(begin)

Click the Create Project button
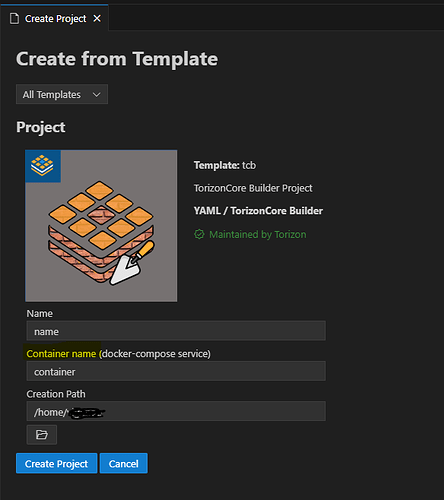 point(57,463)
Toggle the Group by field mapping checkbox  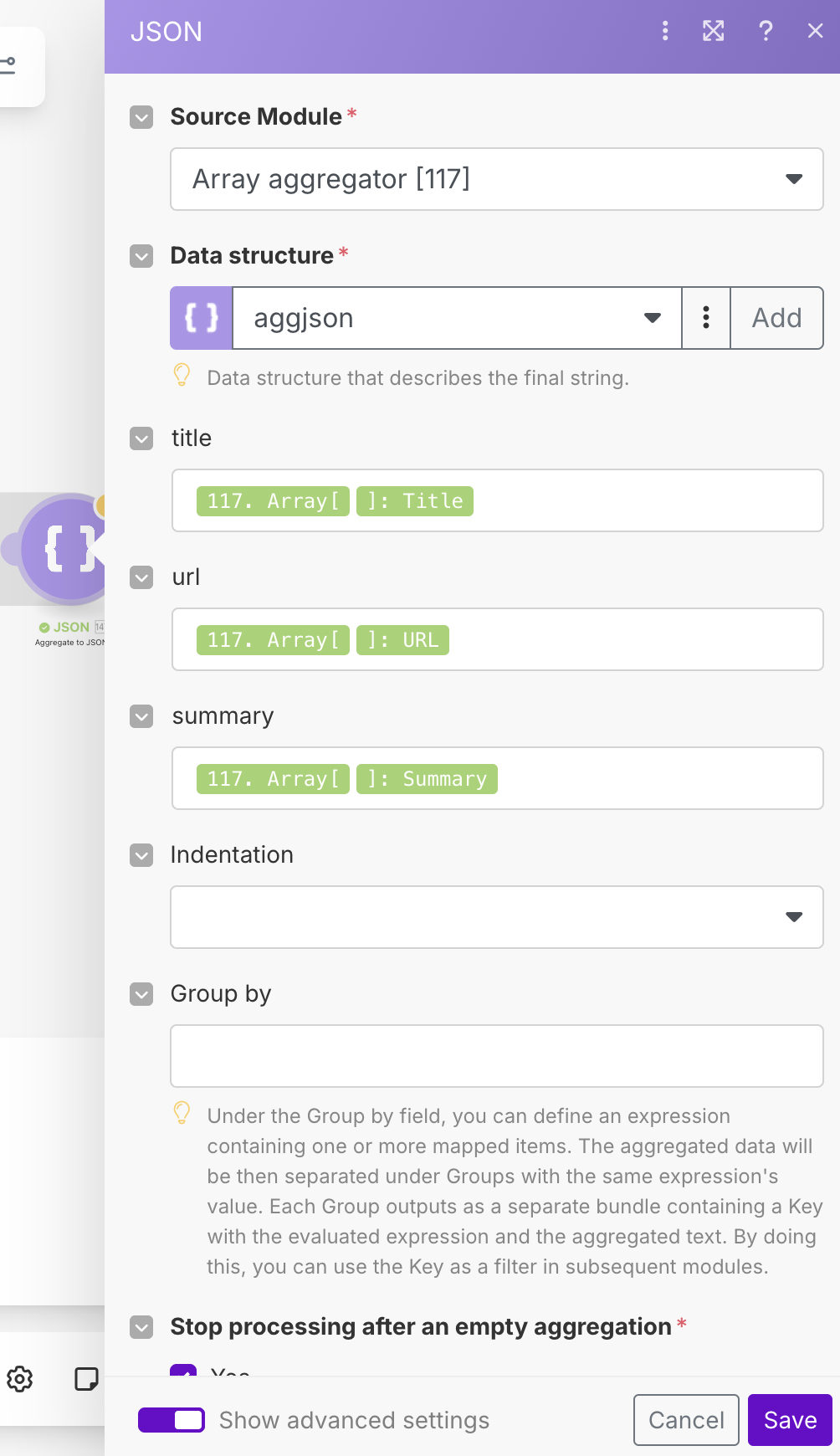[141, 994]
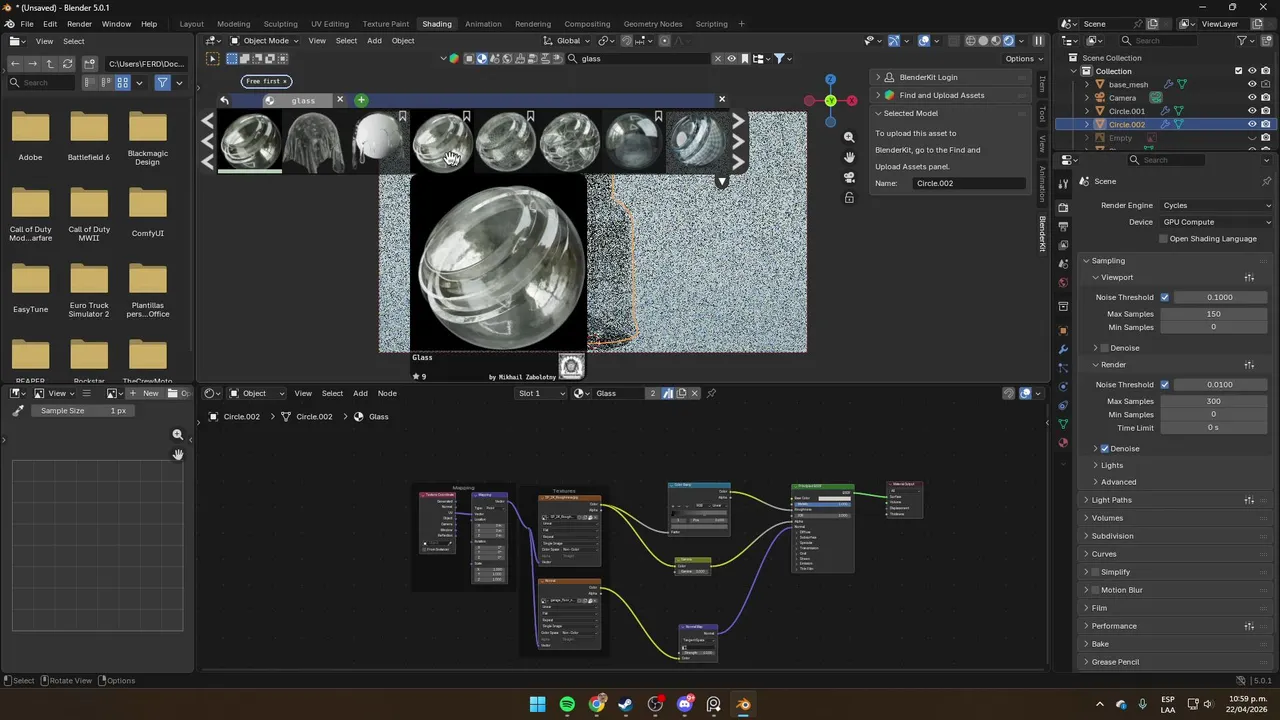Toggle camera view icon in viewport
This screenshot has height=720, width=1280.
click(x=849, y=177)
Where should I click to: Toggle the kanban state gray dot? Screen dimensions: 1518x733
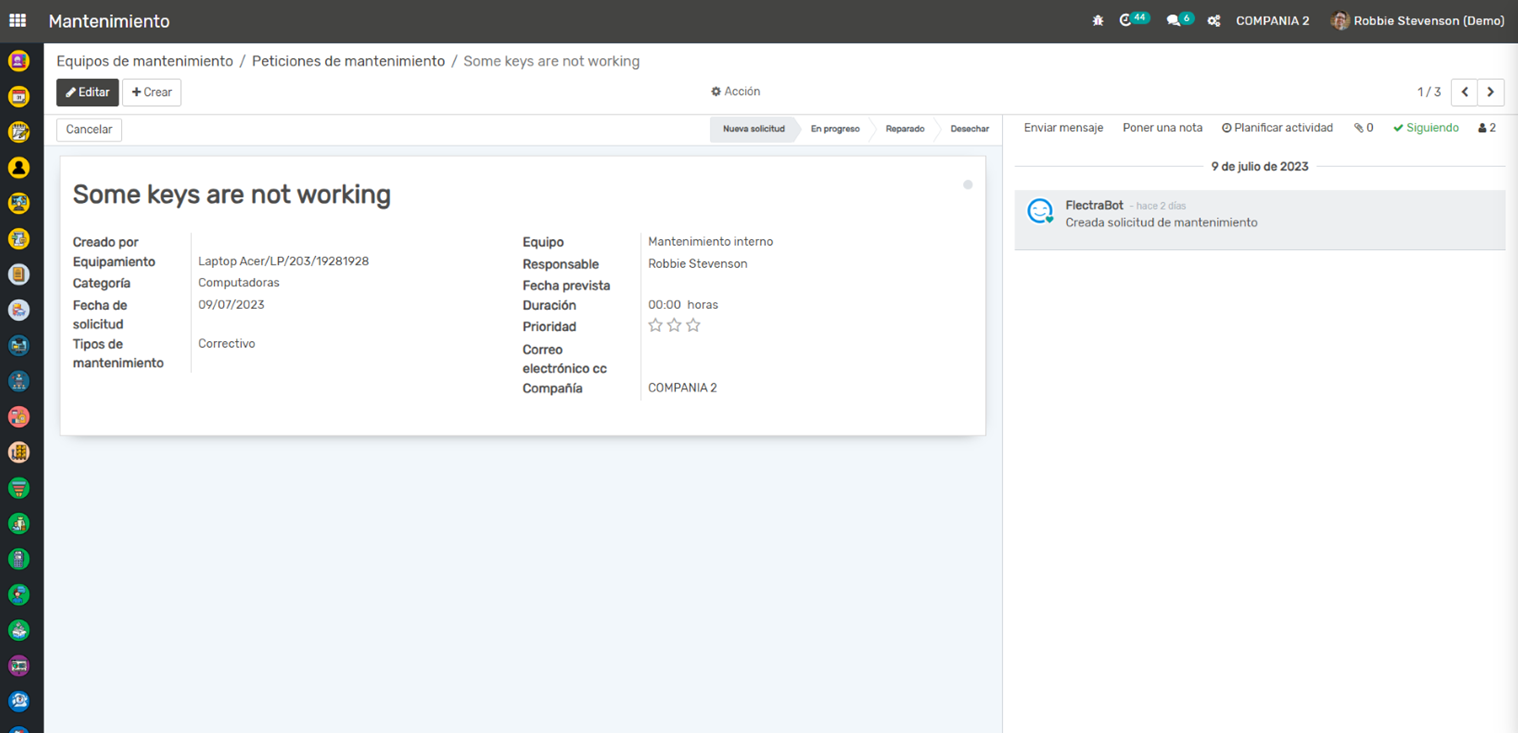[x=967, y=185]
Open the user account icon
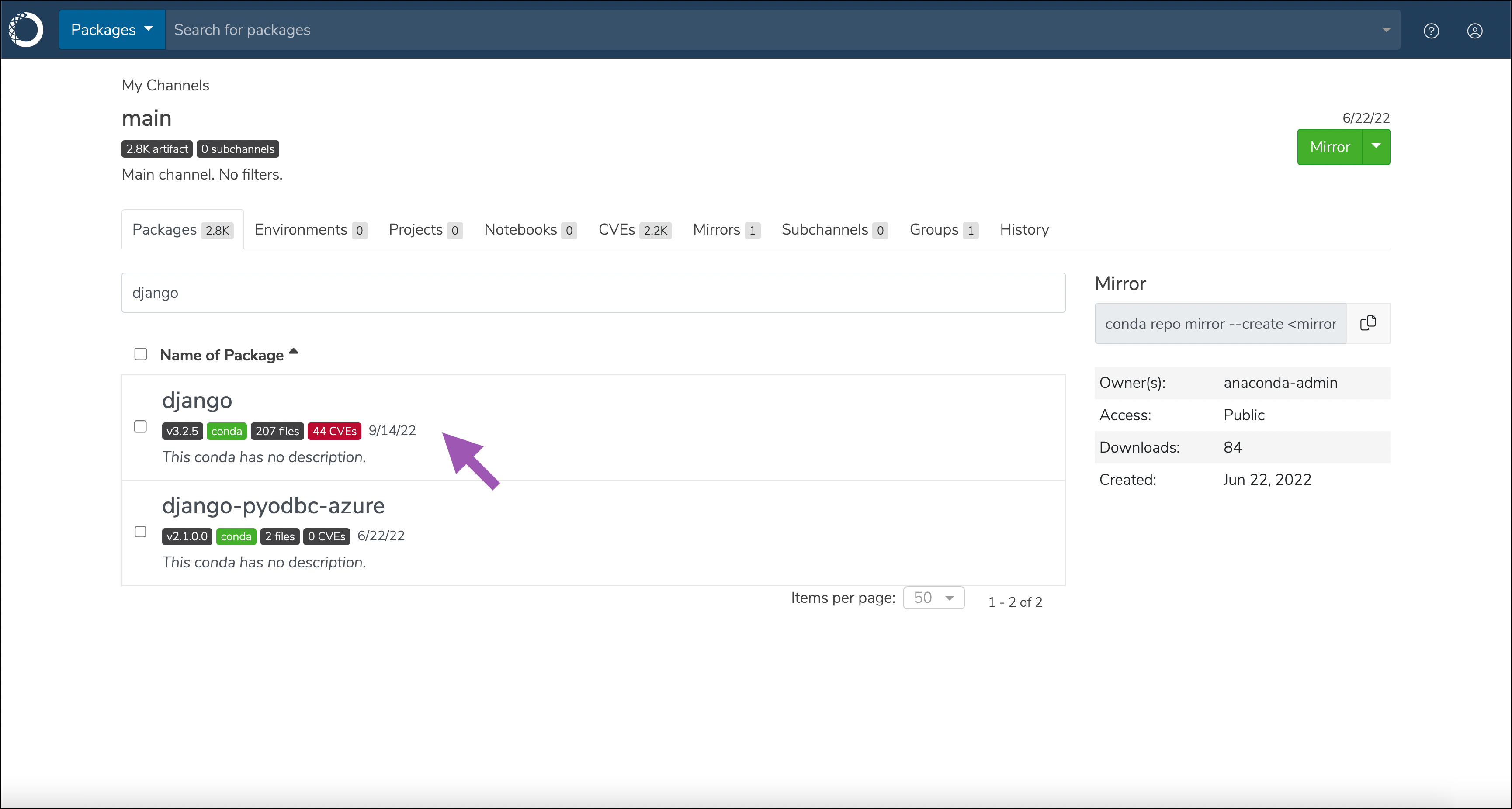The width and height of the screenshot is (1512, 809). [x=1474, y=31]
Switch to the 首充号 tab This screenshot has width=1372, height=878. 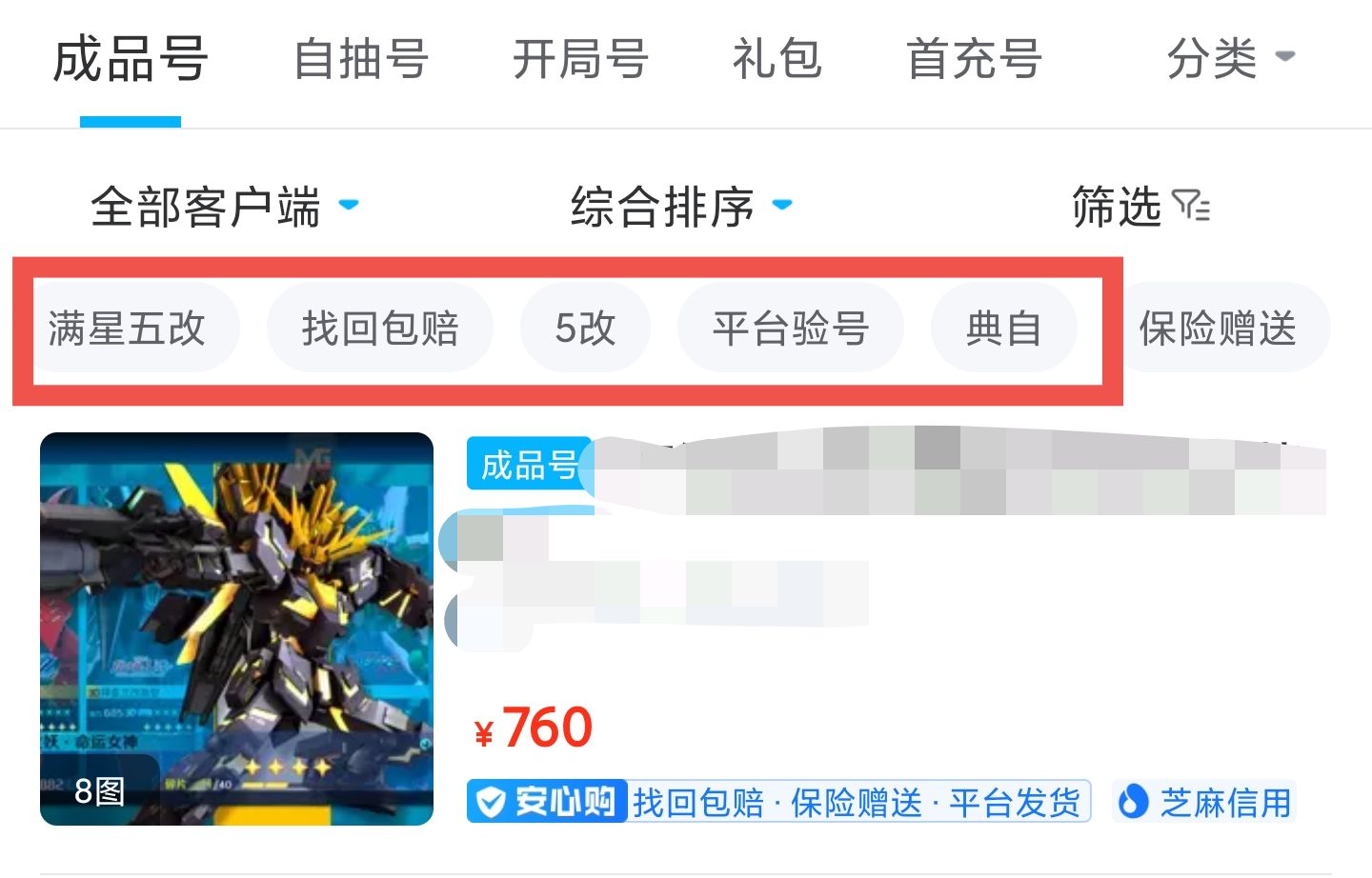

(end)

- [WHAT IS NEEDED] Retype the items verbatim, starting at the line that contains "Where should I" and continuing through the last line of the items. Leave out the pictures.

- [RESPONSE]
Where should I click to: Toggle the kanban state gray dot? Screen dimensions: 1518x733
[x=967, y=185]
Open the user account icon
The width and height of the screenshot is (1512, 809). [x=1474, y=31]
Switch to the 首充号 tab This screenshot has width=1372, height=878. 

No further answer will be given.